08-13-2014 01:31 PM - edited 03-21-2019 10:18 AM
We have 2 SPA-112 units (running the latest 1.3.3(015) firmware) which are experiencing loss of registration on a regular basis. The web interface shows that the line is off-hook, and that it is registered. However, there is no dial tone on the line, and the SIP registrar (a Mitel 3300) shows that the line is out of service. The telltale sign of this problem is that the "Next Registration In:" field in the Voice tab is blank. Attached is the SIP debug log of an event - sometime during that window, the SPA lost registration.
Solved! Go to Solution.
09-04-2014 01:04 PM
I had a very long back-and-forth with Cisco small business support. They recommended the firmware which was released just a few days ago (1.3.5). I upgraded the firmware, and also applied a patch to the 3300 that Mitel released just for us.
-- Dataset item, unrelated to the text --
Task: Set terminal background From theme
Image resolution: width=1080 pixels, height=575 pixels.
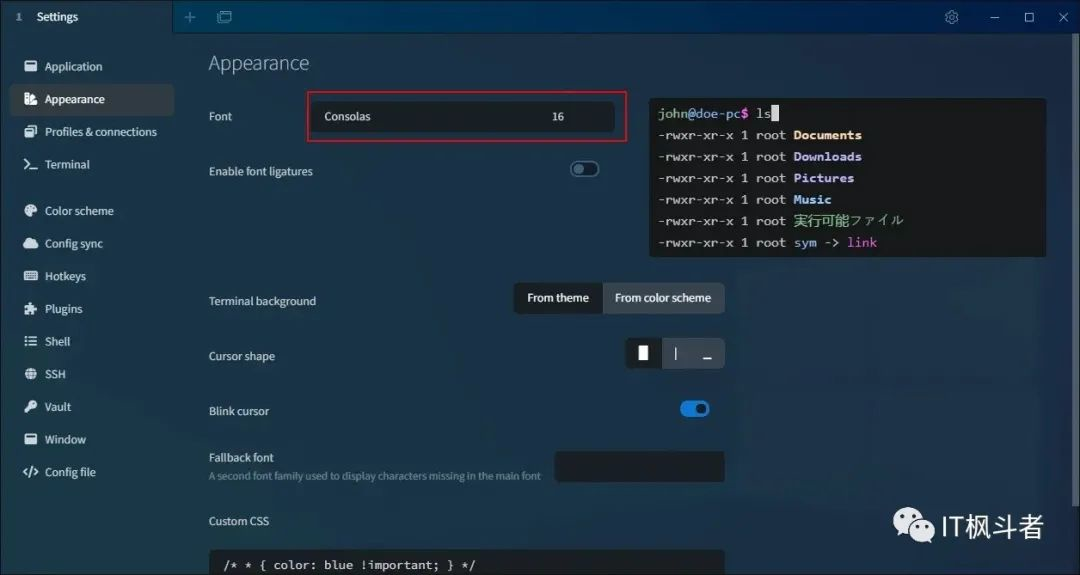Action: 558,298
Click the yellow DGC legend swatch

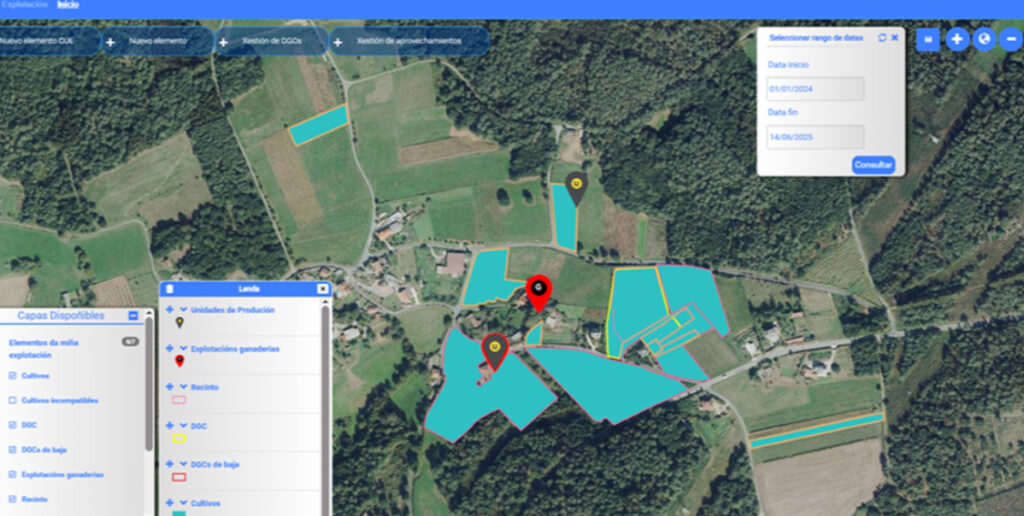click(x=179, y=439)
We have not experienced the problem since.
08-13-2014 06:36 PM
The attached debug log seems not to confirm your claiming. The important lines of them are:
--------------------------------------------
--------------------------------------------
According the log, there has been outgoing fax call from 11:14:50 to 11:15:55 then second outgoing fax call from 11:20:54 to 11:21:52. Both calls has been connected to caller. It mean that from 11:14:50 to 11:21:52 (e.g. almost complete debug window) the line has NOT been out of service. It has been in use.
OK, the attached log can't help us so much with the issue analysis.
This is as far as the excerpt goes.